Remarques et réflexions sur le Projet de Loi portant érection de Sous-préfectures en Communes rurales.
Monsieur le Président, Honorables collègues, Messieurs les ministres,
D’entrée de jeu, je dois souligner pour m’en féliciter, la quasi-unanimité qui s’est dégagée hier en Inter-commission parmi les députés, toutes tendances confondues, pour poser la question suivante au gouvernement : Quels ont été les critères appliqués pour la création de ces sous-préfectures et communautés rurales ? Quels sont les critères d’éligibilité pour un district qui veut devenir une sous-préfecture ?
Le moins qu’on puisse dire est que la réponse claire à cette question est toujours attendue. Des faits montrent qu’en ce domaine, le gouvernement a manqué de transparence. On a noté qu’il y a eu des décrets gardés plusieurs mois sous le manteau. Pourquoi avoir créé une seule sous-préfecture en Guinée du Sud-Est, vaste territoire, alors que le reste du pays en a eu 19 et que cette région en avait 15 en demande ?
A cette lancinante question, nous en ajoutons une autre : Dans le contexte actuel, quelle sera la contribution réelle de ces nouvelles Sous-préfectures au bien être des habitants, je veux dire en dehors du prestige et des règlements de comptes ? Absolument rien !
Nous qui sommes sur le terrain, savons parfaitement que ces créations de nouvelles unités administratives répondent soit à des revendications communautaires, comme au Fouta, soit à des revendications de type clanique comme en Haute Guinée. La plupart des fois, nous savons que ces décisions sont prises pour satisfaire des promesses électorales du RPG, parti au pouvoir.
Notre sentiment est qu’avec cette orientation, le pouvoir, est en train d’ouvrir une boîte à pandores qui ne contribuera en rien à la cohésion des communautés et au progrès tant attendu, bien au contraire. En témoigne le tollé exprimé par les élus de la Région du Sud-Est et le fait qu’à Kourou (qui s’appelle en réalité Kourou Maninka) et à Tarambaly, par exemple, de petites localités sont presque en révolte contre leur rattachement à ces nouvelles unités. Ce texte donc crée bien plus de problèmes qu’il n’en résout.
Le prétexte de rapprocher l’Administration des administrés ne trompe que ses auteurs. C’est le lieu de dire avec force que l’instrumentalisation de la division ne peut pas avoir des limites et ira jusqu’à la destruction du tissu social. Les petits villages vont demander à être des sous-préfectures ; les villages demanderont à être érigés en préfectures, et ainsi de suite. « Pourquoi eux et pas nous ? » Le coût de l’administration du territoire va donc exploser, sans aucune amélioration notable des conditions de vie de la population, pendant que l’élite bureaucratique se reproduit indéfiniment et prospère.
A cet égard, nous avons, comme par miracle, un fait révélateur de la véritable situation que vivent nos sous-préfectures : selon un quotidien en ligne, il y a deux jours, les populations en colère de Sanguiana (Kouroussa) se sont soulevées pour chasser leur sous-préfet, M. Sayon Keita. Ils reprochent à ce membre du commandement d’être corrompu, détournant sans vergogne les redevances minières et vendant pour son compte la coupe illégale du bois dans la contrée, contribuant ainsi à la désertification. Tous ces revenus ne bénéficient en rien aux populations.

• [ÉNONCÉ 1] Transcrivez fidèlement le passage du discours qui commence par « Nous qui sommes » et se poursuit jusqu'à « parti au pouvoir. ».
Le discours et les enregistrements n'ont aucun lien entre eux.

• [ENREGISTREMENTS FOURNIS]
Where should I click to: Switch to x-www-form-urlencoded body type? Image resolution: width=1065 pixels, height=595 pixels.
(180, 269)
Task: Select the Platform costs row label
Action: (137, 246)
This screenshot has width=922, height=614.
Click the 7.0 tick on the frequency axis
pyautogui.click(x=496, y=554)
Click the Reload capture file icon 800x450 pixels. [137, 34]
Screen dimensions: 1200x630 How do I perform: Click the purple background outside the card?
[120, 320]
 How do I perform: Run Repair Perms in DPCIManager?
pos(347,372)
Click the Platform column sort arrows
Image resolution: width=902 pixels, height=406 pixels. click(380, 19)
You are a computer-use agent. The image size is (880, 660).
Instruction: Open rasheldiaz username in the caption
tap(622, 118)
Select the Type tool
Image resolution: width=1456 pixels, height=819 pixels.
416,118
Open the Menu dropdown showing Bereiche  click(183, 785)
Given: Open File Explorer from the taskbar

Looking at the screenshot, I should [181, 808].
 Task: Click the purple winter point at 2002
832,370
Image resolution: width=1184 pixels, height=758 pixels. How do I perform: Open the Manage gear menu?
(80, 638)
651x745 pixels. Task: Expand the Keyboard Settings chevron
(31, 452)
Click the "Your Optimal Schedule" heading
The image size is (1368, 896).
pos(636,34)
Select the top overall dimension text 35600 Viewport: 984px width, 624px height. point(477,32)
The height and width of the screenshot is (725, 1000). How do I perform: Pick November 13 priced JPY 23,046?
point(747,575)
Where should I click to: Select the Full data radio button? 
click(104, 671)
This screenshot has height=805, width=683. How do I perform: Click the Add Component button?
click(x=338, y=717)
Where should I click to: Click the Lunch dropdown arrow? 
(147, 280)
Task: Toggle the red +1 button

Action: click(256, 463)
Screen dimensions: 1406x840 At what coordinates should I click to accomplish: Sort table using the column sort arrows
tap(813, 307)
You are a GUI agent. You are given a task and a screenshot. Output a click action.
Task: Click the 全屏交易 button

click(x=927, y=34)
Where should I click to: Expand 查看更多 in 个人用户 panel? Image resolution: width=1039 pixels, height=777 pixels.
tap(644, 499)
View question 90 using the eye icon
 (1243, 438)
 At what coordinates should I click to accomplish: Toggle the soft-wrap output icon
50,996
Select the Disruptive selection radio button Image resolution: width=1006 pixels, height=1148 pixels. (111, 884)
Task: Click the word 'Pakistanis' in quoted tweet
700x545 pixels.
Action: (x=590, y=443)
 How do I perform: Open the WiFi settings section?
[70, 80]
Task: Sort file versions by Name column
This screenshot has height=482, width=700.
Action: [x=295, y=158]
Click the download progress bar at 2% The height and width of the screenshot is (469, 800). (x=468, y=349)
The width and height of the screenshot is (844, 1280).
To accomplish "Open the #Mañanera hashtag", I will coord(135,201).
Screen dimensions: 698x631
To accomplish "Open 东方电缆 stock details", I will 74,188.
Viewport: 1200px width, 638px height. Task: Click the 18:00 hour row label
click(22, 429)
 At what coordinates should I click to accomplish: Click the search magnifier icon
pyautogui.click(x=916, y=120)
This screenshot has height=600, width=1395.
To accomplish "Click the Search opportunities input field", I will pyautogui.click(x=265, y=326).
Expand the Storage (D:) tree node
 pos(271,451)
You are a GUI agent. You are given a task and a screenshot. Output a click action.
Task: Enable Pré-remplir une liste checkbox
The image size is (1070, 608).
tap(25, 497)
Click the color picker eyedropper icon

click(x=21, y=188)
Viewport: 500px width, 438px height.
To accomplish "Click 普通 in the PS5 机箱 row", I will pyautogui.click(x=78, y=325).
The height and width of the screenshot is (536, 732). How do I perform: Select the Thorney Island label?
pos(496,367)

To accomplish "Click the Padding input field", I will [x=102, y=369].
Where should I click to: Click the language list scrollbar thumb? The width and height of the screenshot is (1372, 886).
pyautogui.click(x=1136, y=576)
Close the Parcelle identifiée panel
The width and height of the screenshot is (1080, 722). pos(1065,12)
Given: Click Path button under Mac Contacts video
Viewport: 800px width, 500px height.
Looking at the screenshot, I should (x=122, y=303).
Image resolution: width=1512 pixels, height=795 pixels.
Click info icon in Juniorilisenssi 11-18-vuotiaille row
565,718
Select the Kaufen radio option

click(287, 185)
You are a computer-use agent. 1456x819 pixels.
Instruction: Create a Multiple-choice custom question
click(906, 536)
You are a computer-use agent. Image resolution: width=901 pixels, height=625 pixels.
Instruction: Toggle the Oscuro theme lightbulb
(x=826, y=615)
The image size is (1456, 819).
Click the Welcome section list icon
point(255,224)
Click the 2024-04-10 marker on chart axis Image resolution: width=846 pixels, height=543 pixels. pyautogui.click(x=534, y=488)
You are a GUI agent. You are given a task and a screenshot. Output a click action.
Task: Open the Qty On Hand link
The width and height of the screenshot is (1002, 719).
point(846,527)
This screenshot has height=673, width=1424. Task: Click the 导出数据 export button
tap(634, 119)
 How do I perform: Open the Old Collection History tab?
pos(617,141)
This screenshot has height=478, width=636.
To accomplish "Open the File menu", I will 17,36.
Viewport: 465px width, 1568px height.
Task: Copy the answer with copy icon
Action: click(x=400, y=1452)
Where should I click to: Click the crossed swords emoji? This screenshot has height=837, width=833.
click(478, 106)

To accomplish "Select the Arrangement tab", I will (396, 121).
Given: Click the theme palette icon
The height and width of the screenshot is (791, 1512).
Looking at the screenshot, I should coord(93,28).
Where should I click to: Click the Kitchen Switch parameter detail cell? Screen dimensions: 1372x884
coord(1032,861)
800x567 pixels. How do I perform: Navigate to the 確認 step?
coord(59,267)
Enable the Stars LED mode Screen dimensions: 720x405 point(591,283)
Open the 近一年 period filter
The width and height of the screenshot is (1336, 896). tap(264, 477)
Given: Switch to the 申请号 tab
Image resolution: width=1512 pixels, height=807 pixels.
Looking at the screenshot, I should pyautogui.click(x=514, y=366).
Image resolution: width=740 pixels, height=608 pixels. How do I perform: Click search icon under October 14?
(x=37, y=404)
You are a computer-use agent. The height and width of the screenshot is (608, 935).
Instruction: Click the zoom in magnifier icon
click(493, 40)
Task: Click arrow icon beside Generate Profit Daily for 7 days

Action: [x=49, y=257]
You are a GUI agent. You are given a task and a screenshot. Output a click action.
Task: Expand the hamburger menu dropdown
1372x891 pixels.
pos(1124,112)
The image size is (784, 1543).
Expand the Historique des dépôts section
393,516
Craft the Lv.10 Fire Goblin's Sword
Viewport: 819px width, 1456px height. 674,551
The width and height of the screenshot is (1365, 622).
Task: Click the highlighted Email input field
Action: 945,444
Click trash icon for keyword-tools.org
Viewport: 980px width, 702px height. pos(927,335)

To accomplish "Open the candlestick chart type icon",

• [ÉNONCÉ 2] Reproduisez mot pour mot les lignes des enregistrements, depuis la ligne contenant « Select the Disruptive » jusqu'à la ligne contenant « click(22, 429) », ces deux lignes comprises, et rien d'autre.

• [RÉPONSE COMPLÈTE 1]
Nous qui sommes sur le terrain, savons parfaitement que ces créations de nouvelles unités administratives répondent soit à des revendications communautaires, comme au Fouta, soit à des revendications de type clanique comme en Haute Guinée. La plupart des fois, nous savons que ces décisions sont prises pour satisfaire des promesses électorales du RPG, parti au pouvoir.

• [RÉPONSE COMPLÈTE 2]
Select the Disruptive selection radio button Image resolution: width=1006 pixels, height=1148 pixels. (111, 884)
Task: Click the word 'Pakistanis' in quoted tweet
700x545 pixels.
Action: (x=590, y=443)
 How do I perform: Open the WiFi settings section?
[70, 80]
Task: Sort file versions by Name column
This screenshot has height=482, width=700.
Action: [x=295, y=158]
Click the download progress bar at 2% The height and width of the screenshot is (469, 800). (x=468, y=349)
The width and height of the screenshot is (844, 1280).
To accomplish "Open the #Mañanera hashtag", I will coord(135,201).
Screen dimensions: 698x631
To accomplish "Open 东方电缆 stock details", I will 74,188.
Viewport: 1200px width, 638px height. Task: Click the 18:00 hour row label
click(22, 429)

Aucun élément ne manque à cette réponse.